GIVEN TEXT:
- - -
You should check your Government’s website for updates on the situation in the country, particularly if you intend to travel to a region bordering Democratic Republic of Congo.

You can drive on the licence of most countries for up to 3 months after which time you need an International Driving Permit, though some websites make reference to getting your licence endorsed by the Uganda Road Traffic authority before you can rent a car- I’d advise to check this with the rental company. I didn’t do this but did take an IDP with me. Uganda drives on the left hand side of the road. Main roads in and around Cities are usually in good condition but can be congested. Kampala in particular is a traffic nightmare with gridlock for much of the day.Minor and rural roads will generally be in a worse condition but are usually passable without a 4WD in good weather. If you’re heading to Bwindi National Park to see the gorillas, the roads are in generally good condition but after rain, expect flooding and landslides. I know that people stay at Lake Bunyonyi and drive to Bwindi on the morning of their trek but this journey took us 6 hours after rain so I personally think thats a risk. Better to stay near the park. Roads through Queen Elizabeth NP are all paved and generally Okay except for a few pot holes.

Travelling on the roads in Uganda can be hazardous, particularly outside the main cities. Generally I found that driving standards, for Africa were quite good, with two exceptions. One is buses who will overtake at speed and in the face of oncoming traffic, particularly on roads with high volumes of slow moving trucks. Second are Government motorcades. These are especially prevalent on the roads from Entebbe airport to Kampala. They will be heralded by flashing lights and sirens and will drive down the middle of the road forcing other vehicles out of the way. Pull over if you heard one approaching.
- - -
GIVEN DATA:
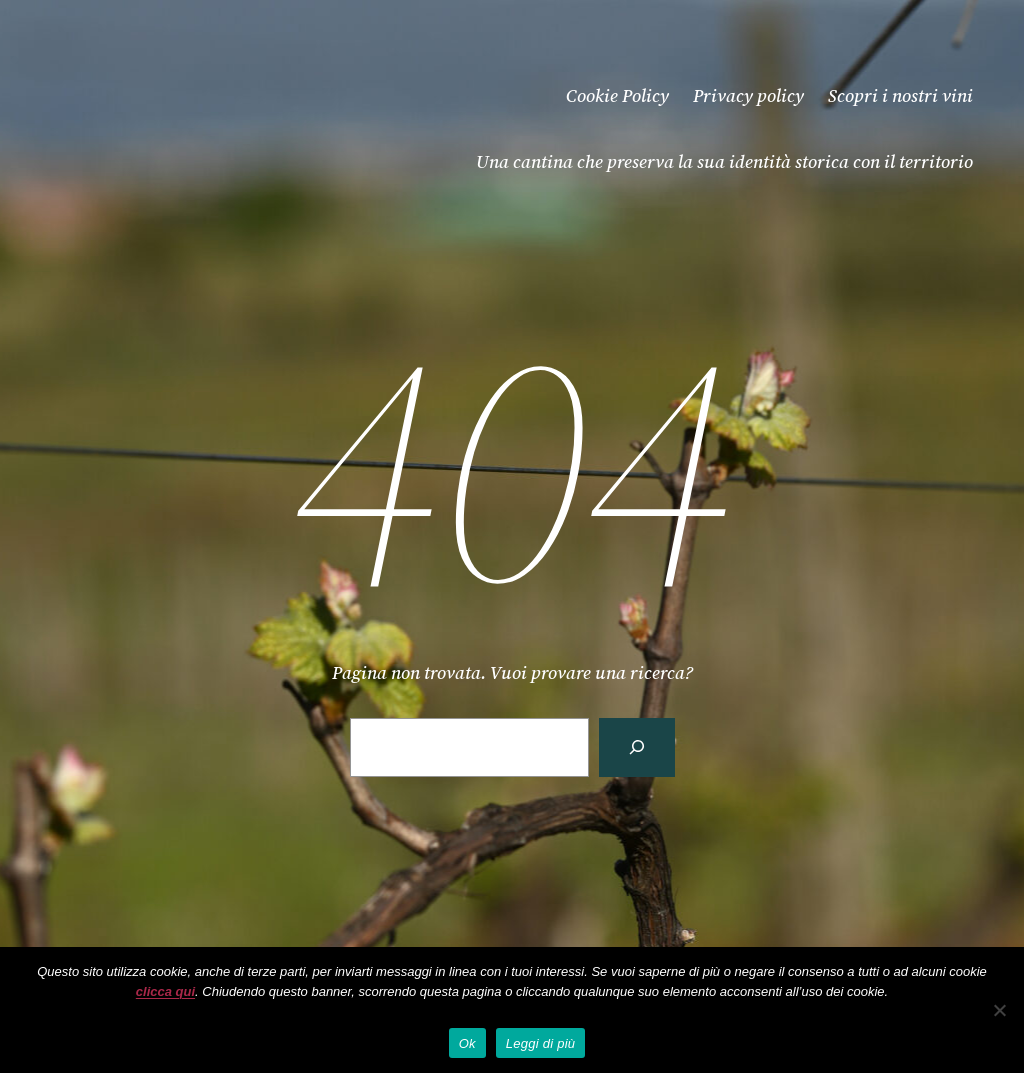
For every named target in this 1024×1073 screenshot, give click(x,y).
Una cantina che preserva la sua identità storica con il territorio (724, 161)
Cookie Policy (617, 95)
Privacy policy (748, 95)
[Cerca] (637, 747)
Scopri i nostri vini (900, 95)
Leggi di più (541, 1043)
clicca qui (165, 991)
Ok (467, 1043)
- - -
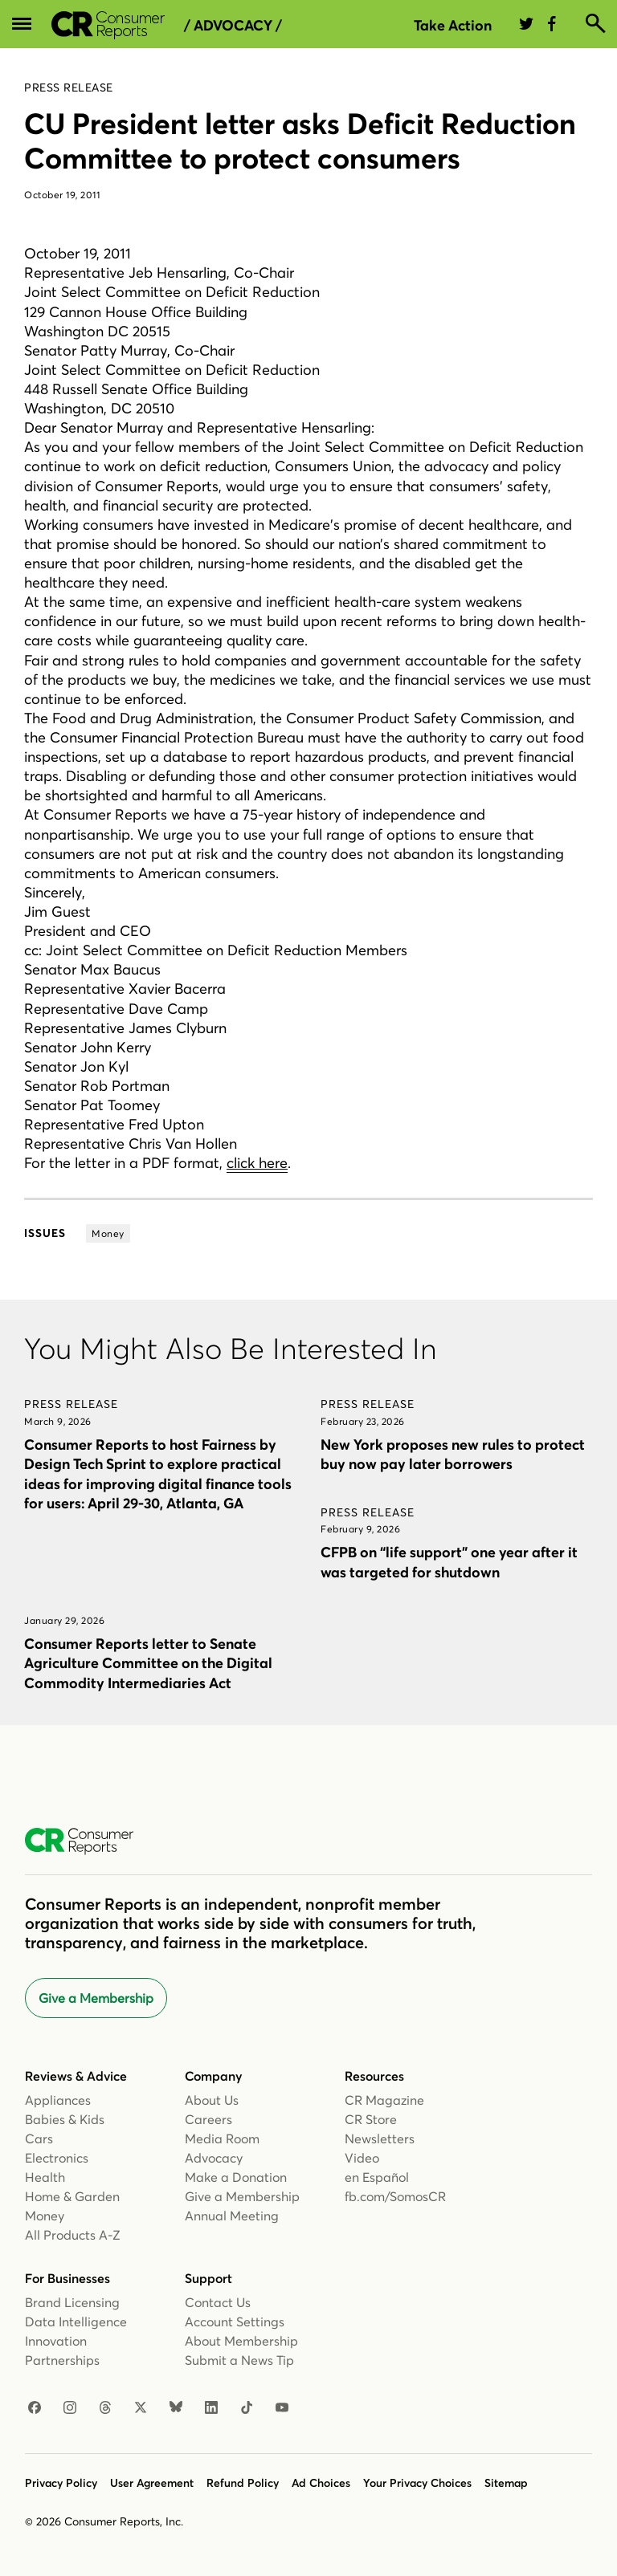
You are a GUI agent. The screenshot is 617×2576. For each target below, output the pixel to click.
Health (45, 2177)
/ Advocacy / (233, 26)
- - -
REQUIRED ACTIONS:
1. In the Uganda driving text, for how long can a visitor drive on the licence of most countries before needing an International Driving Permit?
2. Reproduce the stretch of the Uganda driving text from "Travelling on the" through "heard one approaching.".
Rely only on the Uganda driving text, not on the items.

TASK RESPONSES:
1. Up to 3 months.

2.
Travelling on the roads in Uganda can be hazardous, particularly outside the main cities. Generally I found that driving standards, for Africa were quite good, with two exceptions. One is buses who will overtake at speed and in the face of oncoming traffic, particularly on roads with high volumes of slow moving trucks. Second are Government motorcades. These are especially prevalent on the roads from Entebbe airport to Kampala. They will be heralded by flashing lights and sirens and will drive down the middle of the road forcing other vehicles out of the way. Pull over if you heard one approaching.